Em paralelo, iniciou-se uma batalha política para tentar barrar o serviço, sob a alegação de concorrência desleal. Os motoristas da praça reclamam de que os colegas digitais faturam sem ter de pagar impostos nem taxas. O serviço vem operando mesmo depois de uma ação na Justiça tentando proibi-lo na capital. A discussão chegou à Câmara Municipal. Na noite de quarta passada (9), por 43 votos a 3, os vereadores aprovaram em segundo turno o veto à atividade. O Poder Executivo tem um prazo de noventa dias para sancionar ou não o projeto. Minutos antes do começo da sessão plenária, o prefeito Fernando Haddad enviou uma emenda ao texto prevendo a realização de estudos sobre o impacto de atividades como a do Uber em São Paulo. Com isso, deixou uma porta aberta à legalização no futuro.

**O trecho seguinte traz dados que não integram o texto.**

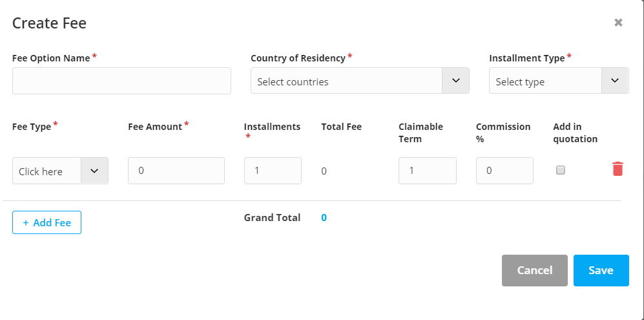Open Installment Type dropdown arrow
Screen dimensions: 644x320
tap(614, 81)
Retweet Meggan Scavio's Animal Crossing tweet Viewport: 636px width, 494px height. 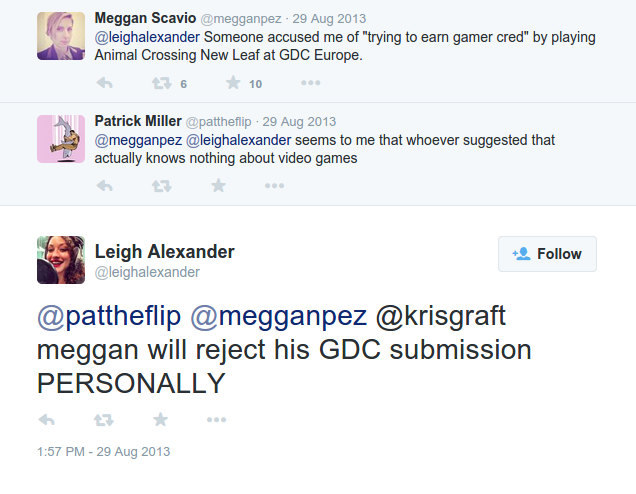161,84
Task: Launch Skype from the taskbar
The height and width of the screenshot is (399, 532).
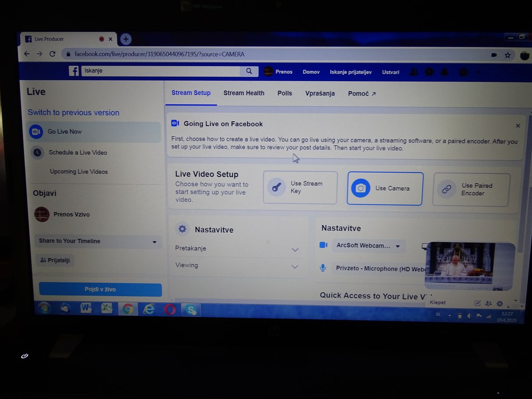Action: 192,309
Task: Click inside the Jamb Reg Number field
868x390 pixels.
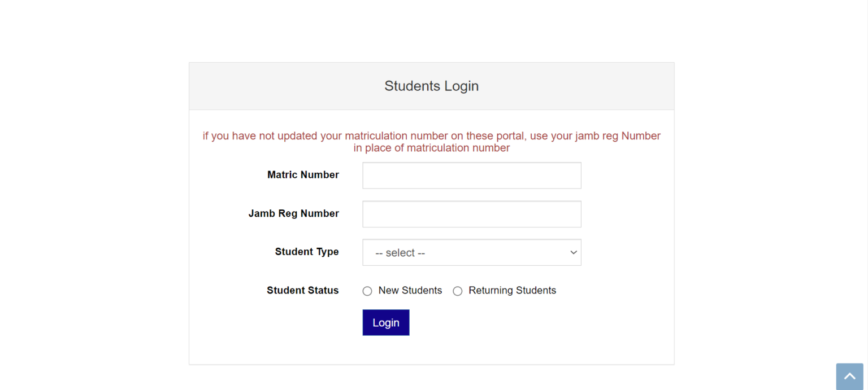Action: [471, 214]
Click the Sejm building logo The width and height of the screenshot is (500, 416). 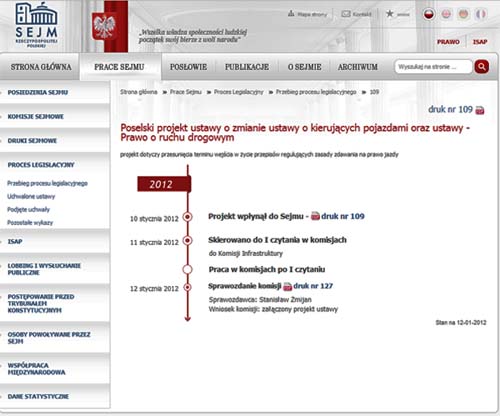point(36,25)
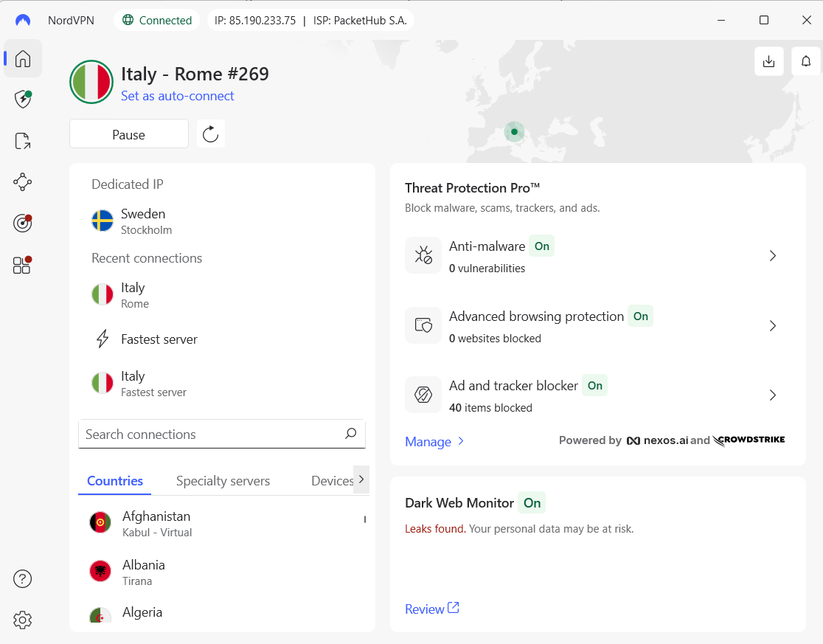Set Italy Rome as auto-connect

pos(177,96)
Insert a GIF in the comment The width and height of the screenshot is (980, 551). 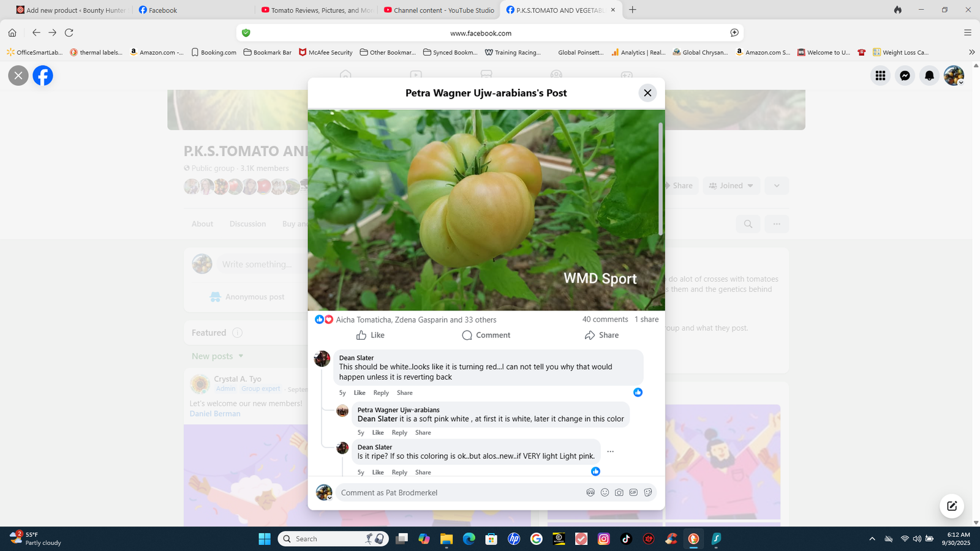point(633,492)
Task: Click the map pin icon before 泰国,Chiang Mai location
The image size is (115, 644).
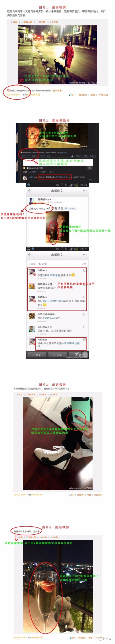Action: tap(8, 91)
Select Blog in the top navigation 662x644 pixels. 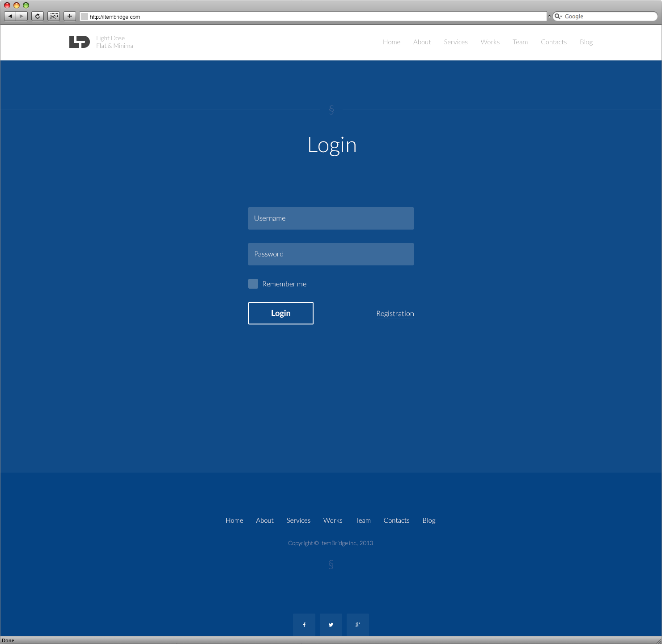click(586, 42)
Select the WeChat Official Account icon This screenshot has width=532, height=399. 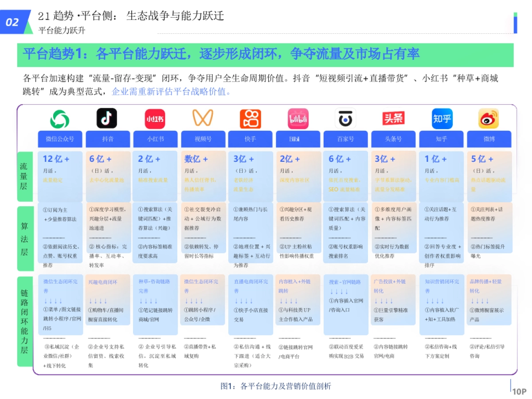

Em nota divulgada após o veto da Câmara, o escritório paulistano do Uber salientou que, segundo um relatório divulgado pelo Conselho Administrativo de Defesa Econômica (Cade), os serviços prestados não possuem elementos econômicos que justifiquem sua proibição. Criada em 2009 nos Estados Unidos, a empresa alega que não é uma companhia de transporte. Os cadastrados não seriam funcionários, e sim parceiros que realizam o transporte privado. Para tentar angariar adeptos e driblar a pressão dos sindicatos, o negócio vem promovendo uma série de campanhas, como a de viagens gratuitas oferecidas durante as paralisações de taxistas.
Quando começou a operar em São Paulo, o Uber tinha cerca de 1 000 veículos cadastrados. Atualmente, a frota estaria em torno de 2 000 automóveis. Os números são extraoficiais, pois a companhia não divulga esses e outros dados por considerá-los estratégicos, uma política pouco transparente que não combina com seu ar de modernidade. Mesmo que o negócio não vingue por aqui, a concorrência já traz benefícios para o paulistano.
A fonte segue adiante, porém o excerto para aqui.